● Stated goal 1
In the forum thread on fitness test equivalency, according to the first reply, how long is the CF ExPres valid for someone who gets exempt?
● Stated goal 2
Carry on the forum thread on fitness test equivalency from the point where it stops.

# CF Express Equivalency



## Greenmachine2517 (15 Feb 2012)

I am trying to go through with an OT and I was told that the process can not be started because my fitness testing is not up to date. 

I completed the Battle Fitness Test (BFT) in Nov 2010 and as I understand from word of mouth, the CF Express Test is valid for 1 year, whereas the BFT is good for 2 years. Since my BFT is still valid, I should not have to complete the CF Express... This is the only thing holding back the transfer process and my unit usually waits until Oct or Nov to do their fitness testing, meaning I will be waiting quite a while. 

Is there supporting documentation that proves this to be correct? And where could I go about finding it. My local admin has not been able to find much on it. Any help is greatly appreciated.

Thanks!


----------



## PMedMoe (15 Feb 2012)

You're a little off there.  The CF ExPres is good for one year if you pass, two if you get exempt.  The BFT is only good for one year.  Recently, info came out regarding the ExPres test vs. the BFT.  Some Commands are only accepting ExPres test results.  Call the PSP staff at the gym and book yourself on the next available ExPres test.  You may have to go through your Unit Training Section or not.  Check with them first.


----------



## meni0n (15 Feb 2012)

BFT is good for two years on the PER board.


----------



## PMedMoe (15 Feb 2012)

Records for locating described items

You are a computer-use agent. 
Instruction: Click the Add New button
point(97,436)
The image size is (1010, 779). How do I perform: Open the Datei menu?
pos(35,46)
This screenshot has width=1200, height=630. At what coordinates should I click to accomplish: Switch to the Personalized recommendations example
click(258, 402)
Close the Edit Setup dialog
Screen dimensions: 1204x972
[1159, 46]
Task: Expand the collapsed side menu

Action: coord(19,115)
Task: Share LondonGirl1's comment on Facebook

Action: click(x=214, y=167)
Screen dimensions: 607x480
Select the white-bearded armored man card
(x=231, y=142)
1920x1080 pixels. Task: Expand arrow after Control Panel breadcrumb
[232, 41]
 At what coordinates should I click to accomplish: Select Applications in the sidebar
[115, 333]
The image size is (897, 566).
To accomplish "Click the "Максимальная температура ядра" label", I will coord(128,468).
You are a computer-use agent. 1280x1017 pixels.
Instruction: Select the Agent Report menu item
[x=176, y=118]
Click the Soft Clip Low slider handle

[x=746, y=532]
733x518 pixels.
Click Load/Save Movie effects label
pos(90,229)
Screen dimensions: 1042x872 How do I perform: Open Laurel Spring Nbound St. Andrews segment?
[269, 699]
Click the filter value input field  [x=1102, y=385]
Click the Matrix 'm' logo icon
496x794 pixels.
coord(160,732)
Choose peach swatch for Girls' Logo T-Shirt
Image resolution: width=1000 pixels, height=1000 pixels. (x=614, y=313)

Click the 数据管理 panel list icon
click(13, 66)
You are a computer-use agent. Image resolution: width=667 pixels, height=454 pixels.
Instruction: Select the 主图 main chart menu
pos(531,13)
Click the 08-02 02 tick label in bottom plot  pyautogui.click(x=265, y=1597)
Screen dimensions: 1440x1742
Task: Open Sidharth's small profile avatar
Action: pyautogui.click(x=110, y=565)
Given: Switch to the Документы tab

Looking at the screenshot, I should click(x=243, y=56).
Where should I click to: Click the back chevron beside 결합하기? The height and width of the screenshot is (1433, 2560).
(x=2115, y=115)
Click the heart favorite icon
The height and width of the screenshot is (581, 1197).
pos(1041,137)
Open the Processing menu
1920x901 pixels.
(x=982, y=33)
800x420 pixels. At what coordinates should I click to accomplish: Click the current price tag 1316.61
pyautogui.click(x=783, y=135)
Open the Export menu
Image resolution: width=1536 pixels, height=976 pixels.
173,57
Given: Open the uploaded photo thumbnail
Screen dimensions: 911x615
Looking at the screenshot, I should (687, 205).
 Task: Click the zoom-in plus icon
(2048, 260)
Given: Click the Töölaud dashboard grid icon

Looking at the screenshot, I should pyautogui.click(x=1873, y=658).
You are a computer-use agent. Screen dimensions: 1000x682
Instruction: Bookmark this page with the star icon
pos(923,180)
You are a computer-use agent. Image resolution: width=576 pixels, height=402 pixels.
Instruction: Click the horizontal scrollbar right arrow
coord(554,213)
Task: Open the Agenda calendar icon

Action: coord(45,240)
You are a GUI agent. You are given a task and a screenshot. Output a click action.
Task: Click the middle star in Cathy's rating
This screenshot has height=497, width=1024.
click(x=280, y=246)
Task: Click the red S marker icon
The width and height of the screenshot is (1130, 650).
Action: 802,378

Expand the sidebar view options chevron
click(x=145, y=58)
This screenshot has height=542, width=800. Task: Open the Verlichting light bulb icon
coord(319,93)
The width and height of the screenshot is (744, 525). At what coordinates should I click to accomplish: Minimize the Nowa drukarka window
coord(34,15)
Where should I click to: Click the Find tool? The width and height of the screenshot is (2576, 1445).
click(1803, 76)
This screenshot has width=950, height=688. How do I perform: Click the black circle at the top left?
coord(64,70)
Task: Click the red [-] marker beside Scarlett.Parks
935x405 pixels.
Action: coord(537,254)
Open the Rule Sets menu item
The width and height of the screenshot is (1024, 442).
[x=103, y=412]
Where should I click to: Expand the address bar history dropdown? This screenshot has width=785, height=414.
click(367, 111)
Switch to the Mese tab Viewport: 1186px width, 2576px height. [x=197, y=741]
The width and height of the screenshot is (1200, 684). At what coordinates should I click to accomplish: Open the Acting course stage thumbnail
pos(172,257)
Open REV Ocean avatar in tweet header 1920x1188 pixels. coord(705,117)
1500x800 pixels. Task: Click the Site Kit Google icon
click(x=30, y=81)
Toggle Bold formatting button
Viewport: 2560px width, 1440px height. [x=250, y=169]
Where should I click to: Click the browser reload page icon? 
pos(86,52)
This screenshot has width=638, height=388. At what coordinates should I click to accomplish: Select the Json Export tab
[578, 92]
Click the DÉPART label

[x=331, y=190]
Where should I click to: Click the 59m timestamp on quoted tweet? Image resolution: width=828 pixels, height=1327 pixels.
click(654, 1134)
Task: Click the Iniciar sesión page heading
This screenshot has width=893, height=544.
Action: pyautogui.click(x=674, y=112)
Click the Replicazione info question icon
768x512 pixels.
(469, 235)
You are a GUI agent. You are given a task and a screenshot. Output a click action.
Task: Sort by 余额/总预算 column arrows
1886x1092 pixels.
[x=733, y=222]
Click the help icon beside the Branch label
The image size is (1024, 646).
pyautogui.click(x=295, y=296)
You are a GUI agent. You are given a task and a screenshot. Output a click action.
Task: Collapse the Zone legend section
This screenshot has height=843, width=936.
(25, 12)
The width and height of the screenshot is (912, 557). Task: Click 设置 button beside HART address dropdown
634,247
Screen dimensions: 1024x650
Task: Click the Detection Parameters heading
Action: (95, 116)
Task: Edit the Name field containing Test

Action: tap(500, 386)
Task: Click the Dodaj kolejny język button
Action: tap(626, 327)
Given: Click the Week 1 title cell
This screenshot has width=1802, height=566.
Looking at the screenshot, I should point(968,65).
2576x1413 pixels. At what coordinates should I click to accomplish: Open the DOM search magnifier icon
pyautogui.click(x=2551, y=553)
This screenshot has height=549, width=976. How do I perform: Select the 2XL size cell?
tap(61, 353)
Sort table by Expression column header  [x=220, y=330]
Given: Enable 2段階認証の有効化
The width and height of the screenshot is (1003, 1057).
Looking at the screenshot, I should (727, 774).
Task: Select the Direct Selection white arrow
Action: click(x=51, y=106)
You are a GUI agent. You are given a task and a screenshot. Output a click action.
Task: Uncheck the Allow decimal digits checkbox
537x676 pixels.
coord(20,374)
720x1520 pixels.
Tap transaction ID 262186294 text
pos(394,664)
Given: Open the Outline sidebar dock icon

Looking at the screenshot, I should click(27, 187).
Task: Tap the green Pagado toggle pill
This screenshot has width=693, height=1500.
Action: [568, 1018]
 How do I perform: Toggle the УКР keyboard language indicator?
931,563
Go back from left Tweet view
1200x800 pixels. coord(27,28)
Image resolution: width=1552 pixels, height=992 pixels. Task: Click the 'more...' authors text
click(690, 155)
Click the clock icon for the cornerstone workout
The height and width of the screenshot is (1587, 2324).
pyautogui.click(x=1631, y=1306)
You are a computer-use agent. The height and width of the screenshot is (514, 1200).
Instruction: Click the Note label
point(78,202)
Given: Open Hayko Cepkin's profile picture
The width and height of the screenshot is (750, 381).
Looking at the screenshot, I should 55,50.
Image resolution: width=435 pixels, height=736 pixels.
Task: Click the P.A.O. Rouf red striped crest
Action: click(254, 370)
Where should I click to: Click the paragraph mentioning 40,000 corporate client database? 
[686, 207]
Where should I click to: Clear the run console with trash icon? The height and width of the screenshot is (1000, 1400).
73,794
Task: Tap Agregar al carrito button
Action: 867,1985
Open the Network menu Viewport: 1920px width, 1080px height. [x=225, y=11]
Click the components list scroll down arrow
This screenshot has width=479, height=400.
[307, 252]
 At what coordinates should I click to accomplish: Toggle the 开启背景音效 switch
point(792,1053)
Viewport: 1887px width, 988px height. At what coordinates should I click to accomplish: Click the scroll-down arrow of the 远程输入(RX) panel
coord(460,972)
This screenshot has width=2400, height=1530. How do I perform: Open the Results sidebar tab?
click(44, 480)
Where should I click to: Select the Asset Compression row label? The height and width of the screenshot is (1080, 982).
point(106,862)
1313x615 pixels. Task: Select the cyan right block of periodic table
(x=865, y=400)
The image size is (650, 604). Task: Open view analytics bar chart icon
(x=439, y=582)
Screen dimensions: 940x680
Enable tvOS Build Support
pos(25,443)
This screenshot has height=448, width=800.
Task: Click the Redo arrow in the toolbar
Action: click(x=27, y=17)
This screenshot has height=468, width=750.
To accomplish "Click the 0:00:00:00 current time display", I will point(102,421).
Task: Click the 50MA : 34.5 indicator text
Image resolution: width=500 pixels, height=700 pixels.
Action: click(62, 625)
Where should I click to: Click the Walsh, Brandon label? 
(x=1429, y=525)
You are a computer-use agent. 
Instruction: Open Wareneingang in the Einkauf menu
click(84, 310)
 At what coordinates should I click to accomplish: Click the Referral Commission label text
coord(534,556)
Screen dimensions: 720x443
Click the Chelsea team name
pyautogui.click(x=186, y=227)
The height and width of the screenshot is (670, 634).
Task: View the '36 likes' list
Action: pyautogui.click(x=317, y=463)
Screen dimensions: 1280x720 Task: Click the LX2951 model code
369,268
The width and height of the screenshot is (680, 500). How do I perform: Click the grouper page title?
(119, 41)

● Task output 1
Two years.

● Task output 2
meni0n said:
			
		

> BFT is good for two years on the PER board.



Yes, because they mark the Exempt circle on the form.  However, as an _annual_ fitness test, it is only good for one year.


----------



## Pusser (15 Feb 2012)

Or, in other words, you get the merit board points for "Exempt," but you still have to do it annually.


----------



## PMedMoe (15 Feb 2012)

Exactly.   :nod:

Here's the DAOD:  http://admfincs.mil.ca/admfincs/subjects/daod/5023/2_e.asp

Note:  





> The results of a physical fitness evaluation are valid:
> 
> for a period of 365 days beginning on the date on which a pass rating is achieved; or
> 
> for a period of 730 days beginning on the date on which an incentive standard is achieved *under the CF EXPRES incentive program* (see the CF EXPRES Incentive Program Exemption block).



Emphasis mine.


----------



## Haggis (15 Feb 2012)

Greenmachine2517 said:
			
		

> I am trying to go through with an OT and I was told that the process can not be started because my fitness testing is not up to date.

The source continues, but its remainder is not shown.